→ **GIVEN TEXT**:
As a graduate student, I take issue with the recent article concerning graduate students and our safety both on campus and outside the patrol area of the Yale Police Department. This is an issue of personal responsibility — the University and the YPD should not be criticized for events that occur outside their power of control. The Supreme Court, in DeShaney v. Winnebago County and again in Castle Rock v. Gonzales, declared that police forces have no duty to protect individuals against crime; for all of their individual professionalism and heroism, both the NHPD and the YPD as organizations are clean-up squads whose only true duty is to take a report and cart the victim off to the hospital or the morgue.

The University, however, is guilty on two major counts.

First, programs like the so-called safety orientation that Dean Butler touted do not reach a plurality of students, nor are they effective. Telling students to wait for the Yale Shuttle after the sun goes down isn’t a realistic solution to crime. Failing to distribute maps pin-pointing the exact locations and types of previously reported crimes is verging on the criminal.

→ **DATA SUPPLIED**:
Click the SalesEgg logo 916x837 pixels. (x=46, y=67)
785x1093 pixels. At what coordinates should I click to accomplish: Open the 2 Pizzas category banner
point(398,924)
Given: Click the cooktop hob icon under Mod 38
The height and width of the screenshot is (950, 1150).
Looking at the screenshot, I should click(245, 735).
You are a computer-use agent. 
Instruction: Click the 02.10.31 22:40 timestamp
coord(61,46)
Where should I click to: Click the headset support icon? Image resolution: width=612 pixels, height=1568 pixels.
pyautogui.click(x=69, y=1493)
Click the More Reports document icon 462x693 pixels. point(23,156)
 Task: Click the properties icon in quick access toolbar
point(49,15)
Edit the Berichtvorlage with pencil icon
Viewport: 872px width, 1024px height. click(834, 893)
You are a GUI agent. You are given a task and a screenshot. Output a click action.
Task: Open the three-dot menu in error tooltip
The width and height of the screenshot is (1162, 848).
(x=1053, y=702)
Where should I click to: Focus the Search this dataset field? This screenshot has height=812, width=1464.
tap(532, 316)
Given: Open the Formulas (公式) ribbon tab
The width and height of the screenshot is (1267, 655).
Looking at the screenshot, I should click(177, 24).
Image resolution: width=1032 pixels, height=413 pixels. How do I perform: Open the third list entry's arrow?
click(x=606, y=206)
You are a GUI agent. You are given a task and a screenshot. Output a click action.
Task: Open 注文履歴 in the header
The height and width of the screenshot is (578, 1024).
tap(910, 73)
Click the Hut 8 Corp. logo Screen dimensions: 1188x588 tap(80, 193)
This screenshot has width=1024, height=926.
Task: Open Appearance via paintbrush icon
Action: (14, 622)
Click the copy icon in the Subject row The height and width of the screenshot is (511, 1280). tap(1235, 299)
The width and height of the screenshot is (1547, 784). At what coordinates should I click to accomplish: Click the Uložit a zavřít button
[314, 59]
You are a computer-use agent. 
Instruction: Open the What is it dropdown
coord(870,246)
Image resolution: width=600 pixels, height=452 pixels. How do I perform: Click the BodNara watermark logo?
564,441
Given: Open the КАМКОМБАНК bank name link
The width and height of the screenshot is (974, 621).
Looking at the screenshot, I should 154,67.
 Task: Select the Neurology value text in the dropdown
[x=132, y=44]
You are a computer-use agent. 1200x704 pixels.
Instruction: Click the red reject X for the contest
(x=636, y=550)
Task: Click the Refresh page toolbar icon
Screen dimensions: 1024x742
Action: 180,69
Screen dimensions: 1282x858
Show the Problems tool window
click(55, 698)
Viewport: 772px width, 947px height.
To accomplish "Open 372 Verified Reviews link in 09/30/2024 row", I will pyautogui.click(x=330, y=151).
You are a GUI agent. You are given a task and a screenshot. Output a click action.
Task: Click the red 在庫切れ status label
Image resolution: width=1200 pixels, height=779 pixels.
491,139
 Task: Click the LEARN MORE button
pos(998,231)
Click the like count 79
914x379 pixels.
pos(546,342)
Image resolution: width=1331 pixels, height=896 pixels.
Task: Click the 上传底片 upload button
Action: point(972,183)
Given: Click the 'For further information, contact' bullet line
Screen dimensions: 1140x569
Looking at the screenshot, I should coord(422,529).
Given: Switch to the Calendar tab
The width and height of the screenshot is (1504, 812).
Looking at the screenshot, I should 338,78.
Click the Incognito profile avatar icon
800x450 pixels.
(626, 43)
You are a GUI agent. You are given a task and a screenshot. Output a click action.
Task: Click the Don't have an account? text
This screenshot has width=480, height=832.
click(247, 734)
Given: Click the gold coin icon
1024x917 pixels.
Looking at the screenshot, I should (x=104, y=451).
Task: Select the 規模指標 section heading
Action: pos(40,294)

→ **EXERCISE REQUIREMENTS**:
Continue the letter on graduate student safety at Yale, starting after its last sentence.

→ **ANSWER SECTION**:
The second failing of the University can’t be helped by a risk-averse academic institution: graduate students are left more vulnerable than undergrads. Far more graduate students live off-campus, in areas that are less secure than the heart of Yale’s patrolled residential areas. The University could increase graduate student safety, but they haven’t.

Why? Because that would require taking to heart the lessons of Virginia Tech and the Appalachian School of Law to heart , and permitting those off-campus students who have met all of the State of Connecticut’s requirements to carry concealed firearms on campus.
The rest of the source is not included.